Selbstheilende Materialien können Schäden wie Kratzer, Risse oder Dellen selbständig reparieren und ihre ursprüngliche Gestalt wieder annehmen. Dafür müssen sie aus mehreren Komponenten zusammengesetzt werden, deren kombinierte Eigenschaften zu den gewünschten Eigenschaften führen. Wissenschaftler des Karlsruher Instituts für Technologie (KIT) und am Technion - Israel Institute of Technology haben jetzt entdeckt, dass auch winzige Partikel aus reinem Gold über erstaunliche Selbstheilungsfähigkeiten verfügen.
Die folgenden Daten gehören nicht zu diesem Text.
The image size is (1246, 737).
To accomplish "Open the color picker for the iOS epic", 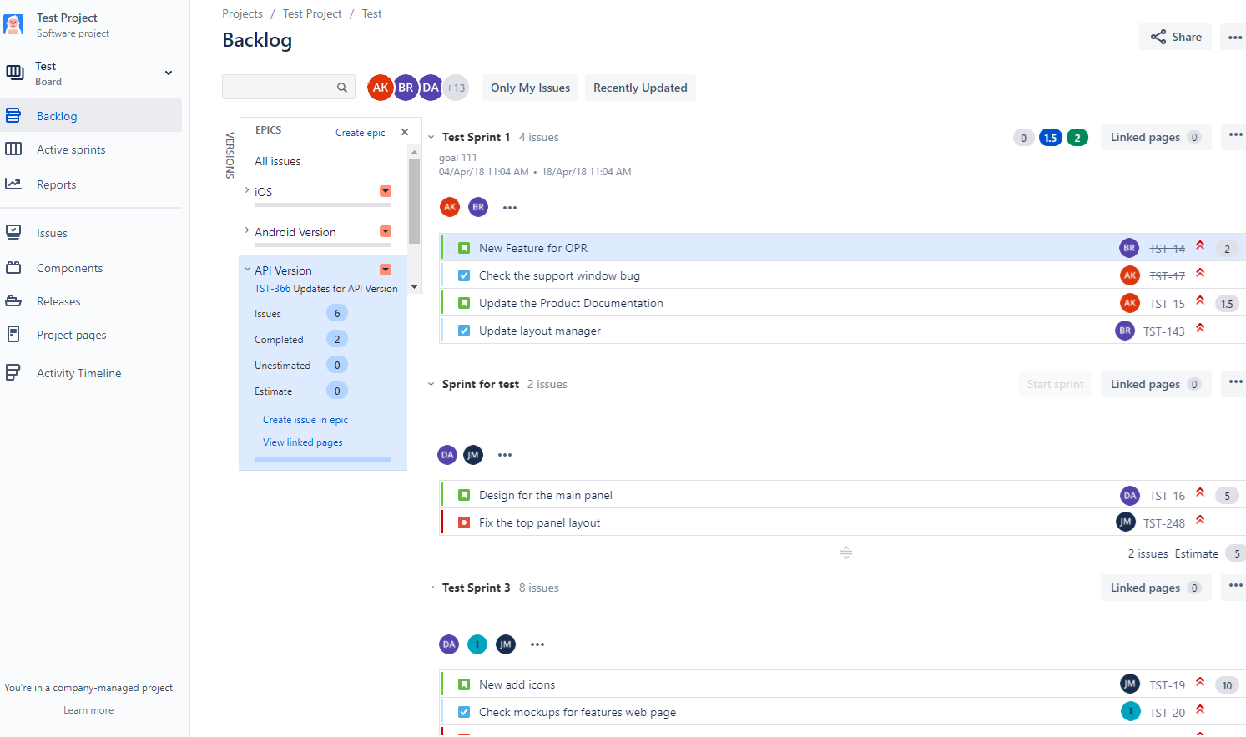I will coord(385,191).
Werkstoffe mit Formgedächtnis auszustatten, ist eine sehr umständliche und mühsame Arbeit. Bei reinen Metallen galten Selbstheilungskräfte, die mechanisch verursachte Schäden reparieren, bislang als unmöglich. Solche haben die Forscher aber jetzt bei reinem Gold beobachtet. Das berichten sie in der Fachzeitschrift Advanced Science.


Goldatome haben sich in die zuvor geschlagene Delle bewegt und sie wieder fast ganz aufgefüllt.

Foto: KIT

„Bislang hat man sich bei der Suche nach solchen Werkstoffen auf Kunststoffe aus vielen Bestandteilen und komplizierten Strukturen konzentriert“, konstatiert Christian Brandl am Institut für Angewandte Materialien - Werkstoff- und Biomechanik (IAM-WBM).

Deren Selbstheilungskräfte basierten allesamt auf der kollektiven Umwandlung der Phasen eines oder mehrerer Stoffe, aus denen sie zusammengesetzt sind. Etwa durch Erhitzen, Schmelzen oder Fällung, wobei sich die Materialeigenschaften ändern können. Bei Metalllegierungen beruht der Formgedächtniseffekt auf dem Phänomen, dass sie in zwei unterschiedlichen Kristallstrukturen existieren können, die von einer bestimmten Temperatur abhängen.

Verändert sich diese „erinnern“ sich die Metalle an ihre frühere Formgebung, die sie bei der jeweiligen Temperatur innehatten. Der Selbstheilungseffekt ist weder bei den Verbundstoffen, noch den Legierungen jemals vollständig.

Eine Selbstheilung beziehungsweise ein Formgedächtnis von reinen Metallen, war bislang gänzlich unbekannt. Genau das hat eine internationale Forschergruppe um Dr. Christian Brandl am (KIT) und Eugen Rabkin am Technion - Israel Institute of Technology aber jetzt bei Goldpartikeln beobachtet.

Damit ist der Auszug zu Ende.